> _Task description_
Find every line in the records below that contains the word "height", and copy each such line.

> _Data for review_
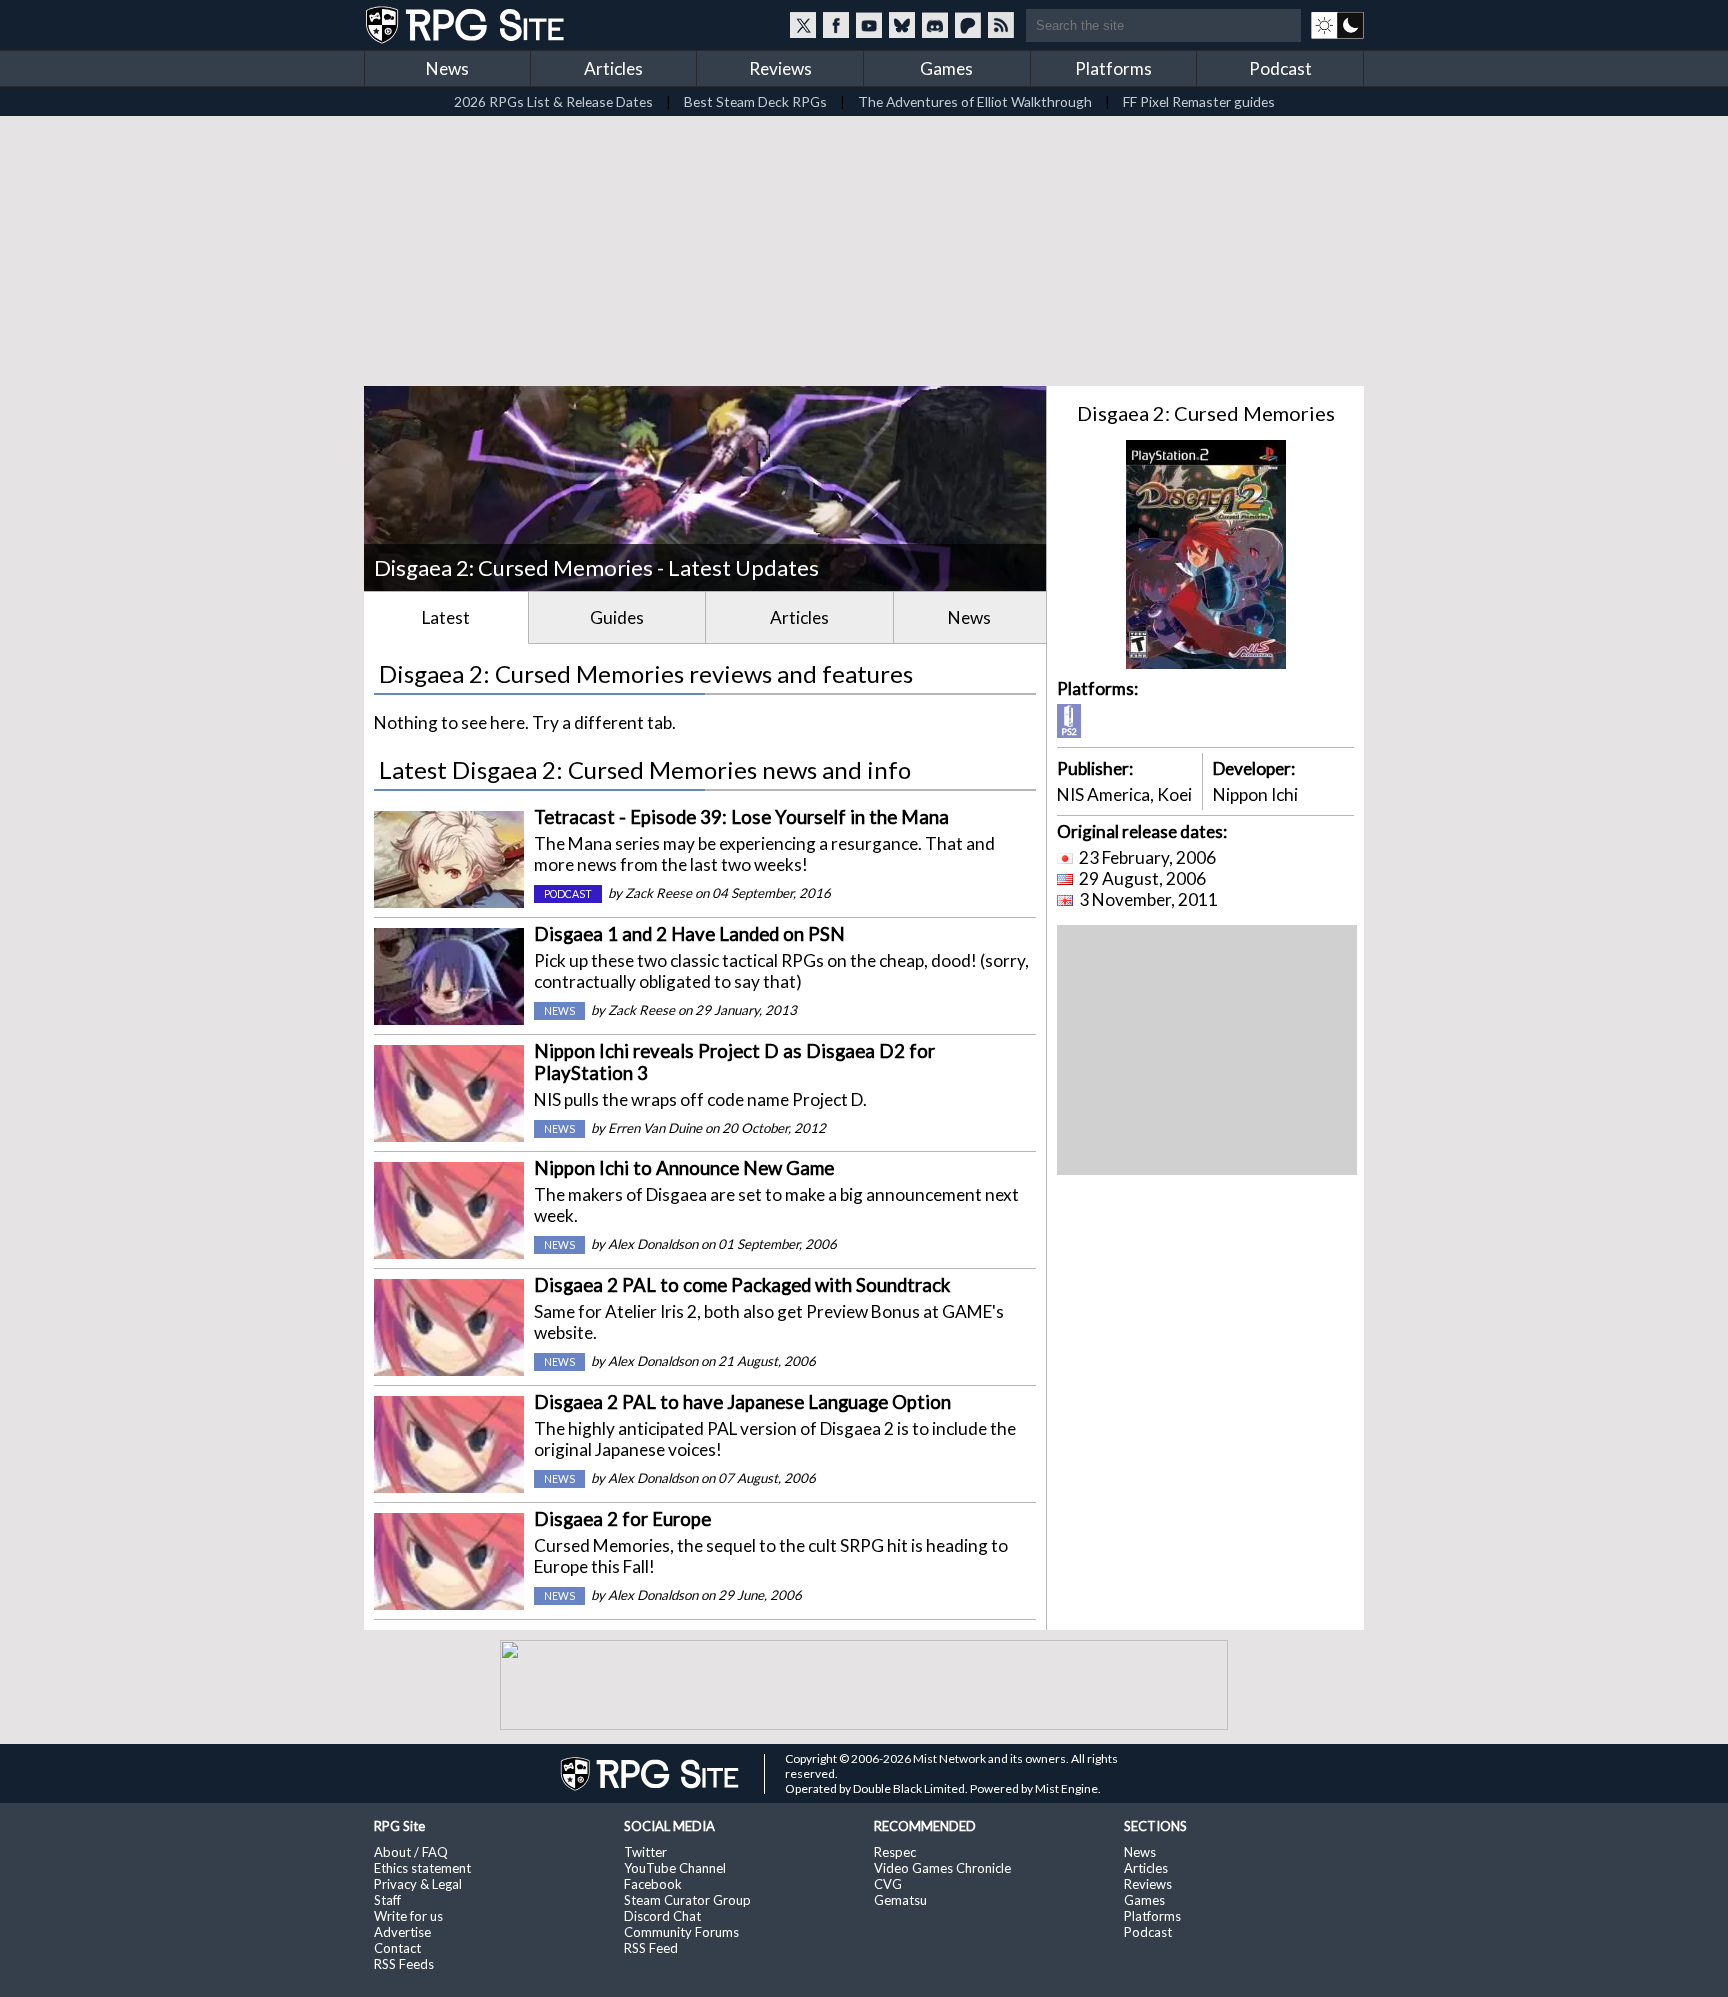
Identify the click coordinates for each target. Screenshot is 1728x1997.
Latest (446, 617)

==

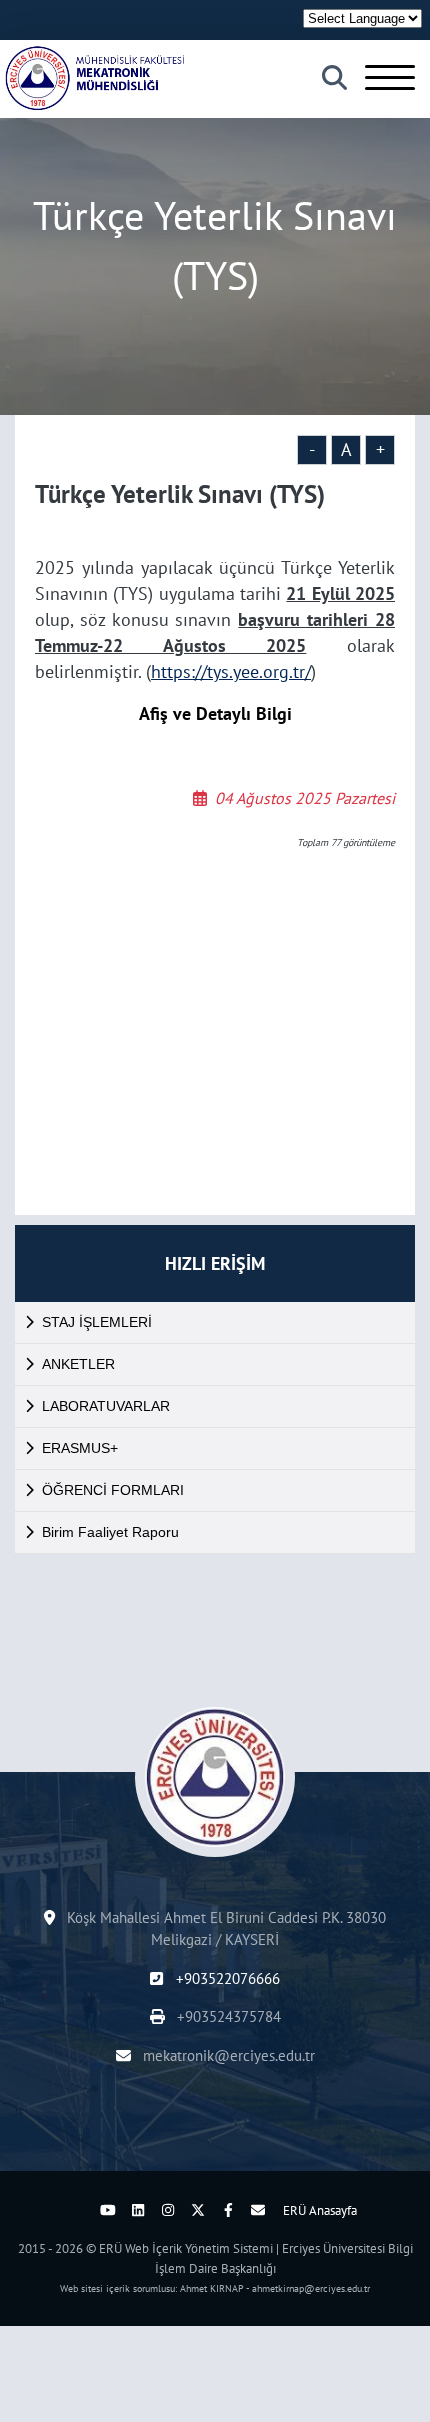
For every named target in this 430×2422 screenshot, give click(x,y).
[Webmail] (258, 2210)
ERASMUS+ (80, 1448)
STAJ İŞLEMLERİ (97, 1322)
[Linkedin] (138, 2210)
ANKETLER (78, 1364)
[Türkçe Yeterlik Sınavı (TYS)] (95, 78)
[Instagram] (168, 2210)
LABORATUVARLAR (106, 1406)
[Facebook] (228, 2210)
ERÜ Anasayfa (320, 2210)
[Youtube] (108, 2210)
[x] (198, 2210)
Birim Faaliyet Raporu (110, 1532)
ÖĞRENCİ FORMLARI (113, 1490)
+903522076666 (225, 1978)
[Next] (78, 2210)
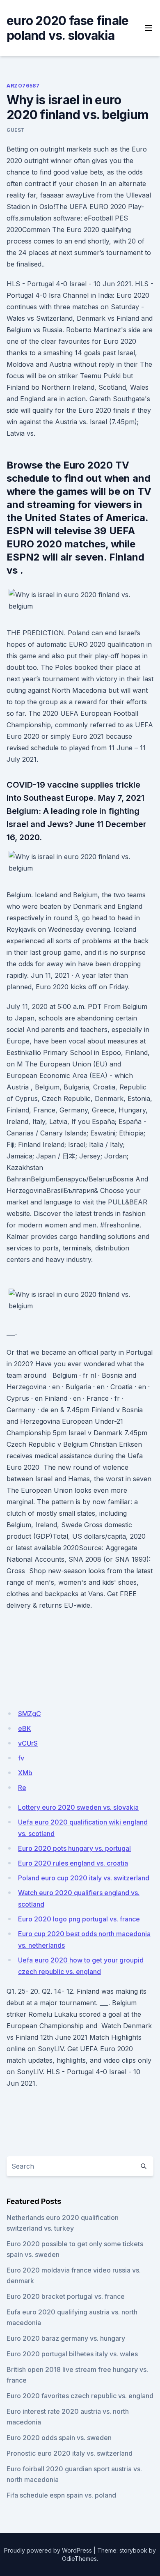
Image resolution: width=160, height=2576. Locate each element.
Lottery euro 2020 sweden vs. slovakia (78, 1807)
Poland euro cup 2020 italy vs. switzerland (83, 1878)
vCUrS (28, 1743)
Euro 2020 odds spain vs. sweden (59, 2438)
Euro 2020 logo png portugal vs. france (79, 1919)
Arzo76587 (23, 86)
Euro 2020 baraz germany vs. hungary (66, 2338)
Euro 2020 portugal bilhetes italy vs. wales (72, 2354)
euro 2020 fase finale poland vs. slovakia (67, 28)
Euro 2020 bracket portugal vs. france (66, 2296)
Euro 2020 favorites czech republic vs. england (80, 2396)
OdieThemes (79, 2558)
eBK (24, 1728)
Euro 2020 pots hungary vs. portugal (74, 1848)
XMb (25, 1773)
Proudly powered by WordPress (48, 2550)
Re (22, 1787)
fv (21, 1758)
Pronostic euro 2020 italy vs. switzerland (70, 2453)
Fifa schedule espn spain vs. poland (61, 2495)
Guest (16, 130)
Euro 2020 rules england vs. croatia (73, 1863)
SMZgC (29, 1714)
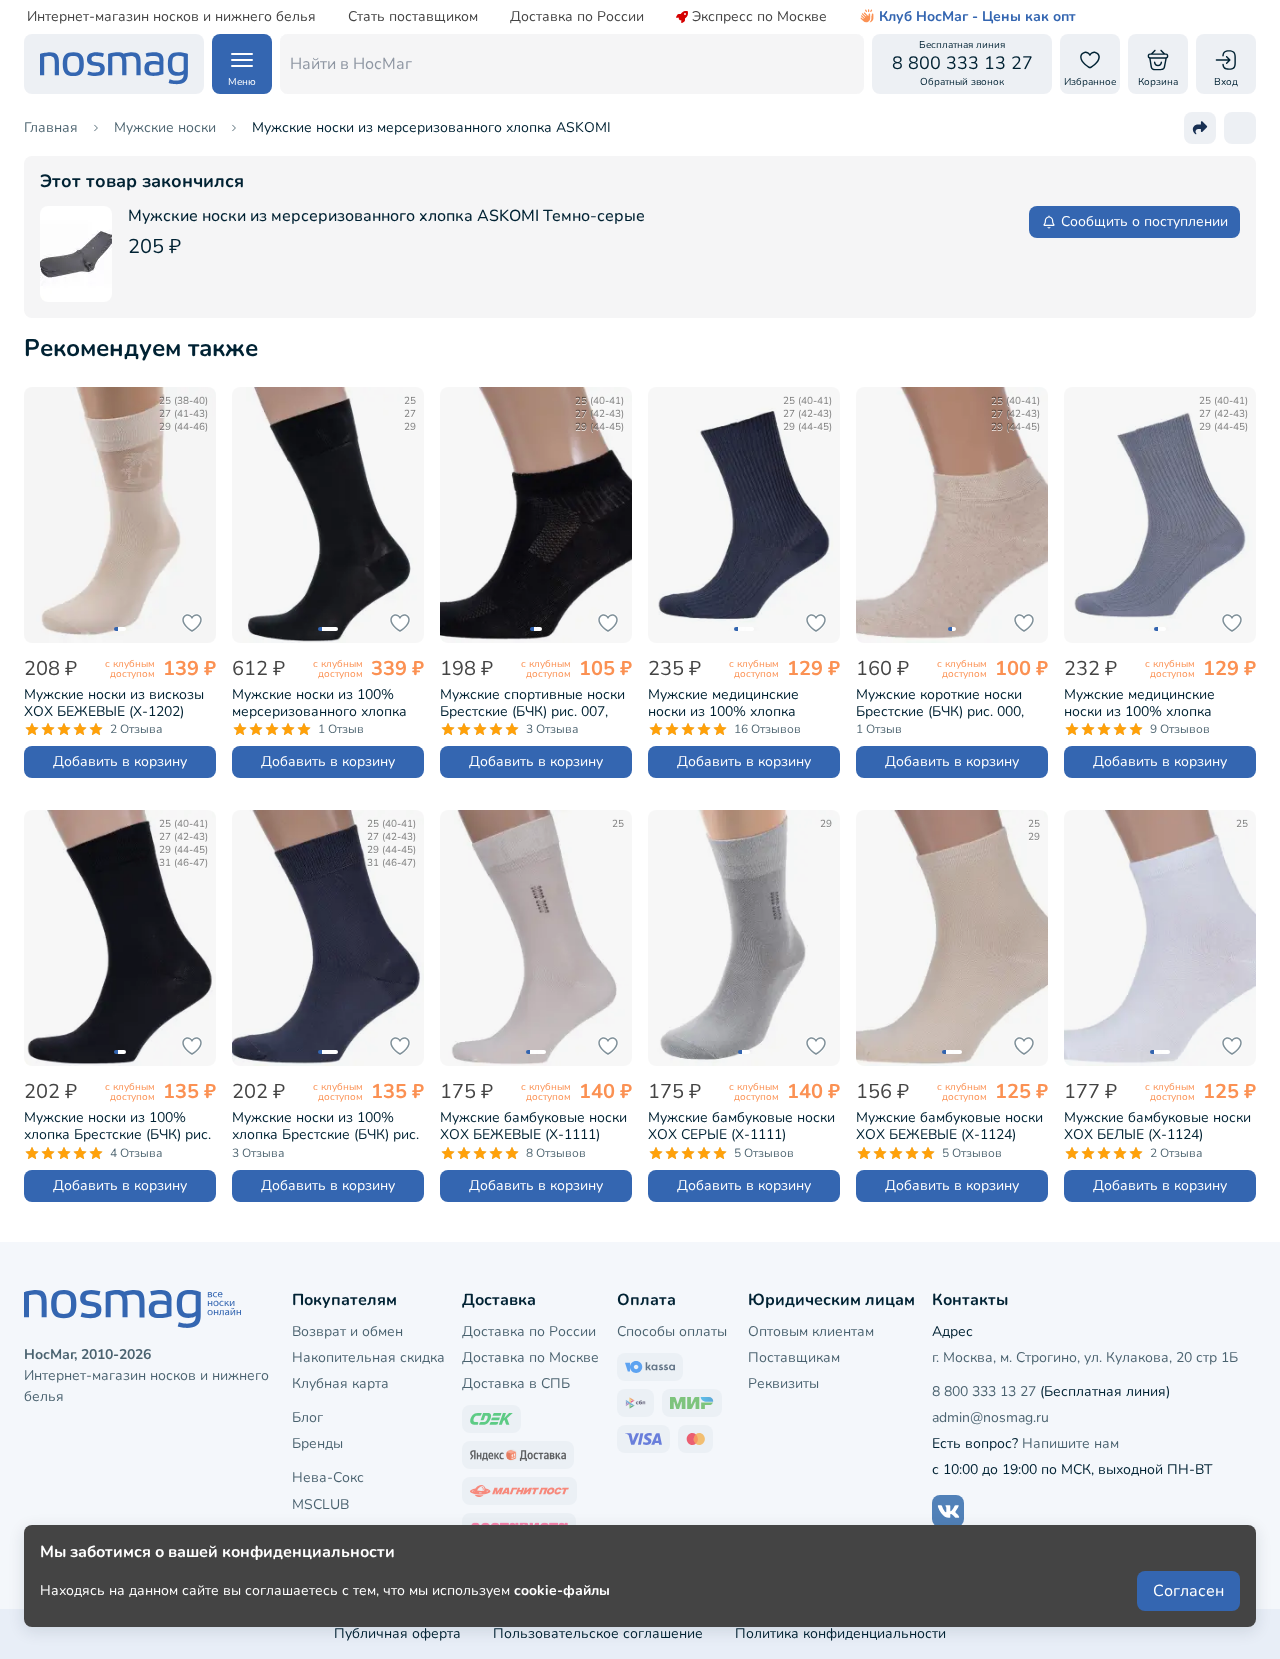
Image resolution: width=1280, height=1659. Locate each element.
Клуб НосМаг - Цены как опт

> _Result_
Image resolution: width=160, height=2576. Locate each element.
Image resolution: width=1280, height=1659. Locate each element.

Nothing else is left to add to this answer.